▸ HOW TO COMPLETE THIS TASK: Pictures aside, each entry has to be returned exactly as it stands.

----

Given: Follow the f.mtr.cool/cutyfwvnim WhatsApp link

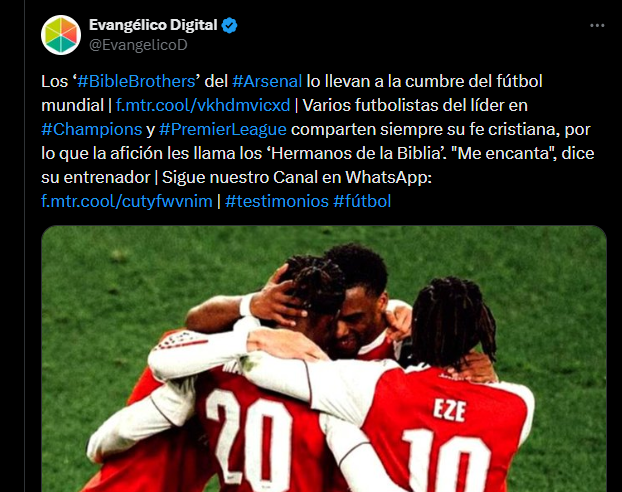Looking at the screenshot, I should (127, 201).
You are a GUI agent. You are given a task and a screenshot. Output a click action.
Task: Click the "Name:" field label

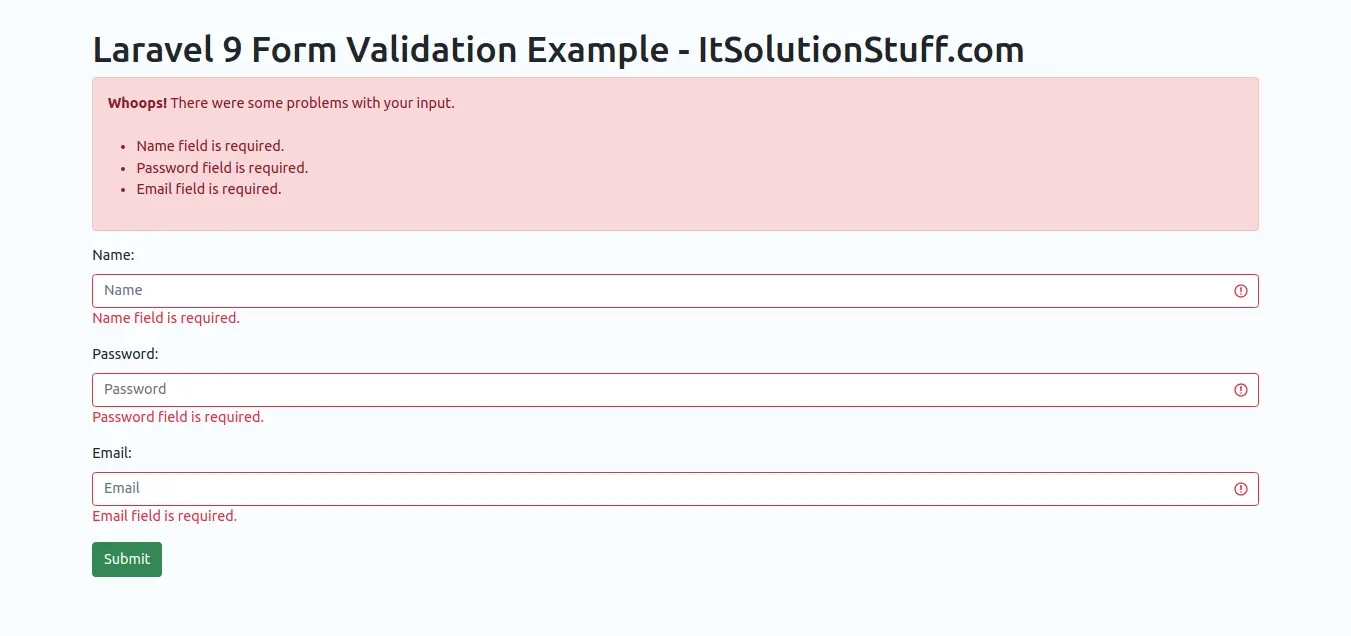coord(113,255)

----

▸ RESULT:
Given: Follow the f.mtr.cool/cutyfwvnim WhatsApp link

Looking at the screenshot, I should (127, 201).
You are a GUI agent. You are given a task and a screenshot. Output a click action.
Task: Click the "Name:" field label

coord(113,255)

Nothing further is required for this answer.